• Your assignment: Reproduce exactly the span of lines that opens with the line containing "Skip to the next track" and closes with the last line of the entries below.

(Saved entries)
-- Opening Marker --

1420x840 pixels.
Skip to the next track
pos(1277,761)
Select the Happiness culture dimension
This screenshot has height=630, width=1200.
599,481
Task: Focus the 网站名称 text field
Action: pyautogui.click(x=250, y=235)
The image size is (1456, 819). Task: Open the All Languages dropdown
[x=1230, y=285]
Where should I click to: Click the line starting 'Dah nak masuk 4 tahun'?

-- Closing Marker --

• Answer:
Skip to the next track
pos(1277,761)
Select the Happiness culture dimension
This screenshot has height=630, width=1200.
599,481
Task: Focus the 网站名称 text field
Action: pyautogui.click(x=250, y=235)
The image size is (1456, 819). Task: Open the All Languages dropdown
[x=1230, y=285]
Where should I click to: Click the line starting 'Dah nak masuk 4 tahun'?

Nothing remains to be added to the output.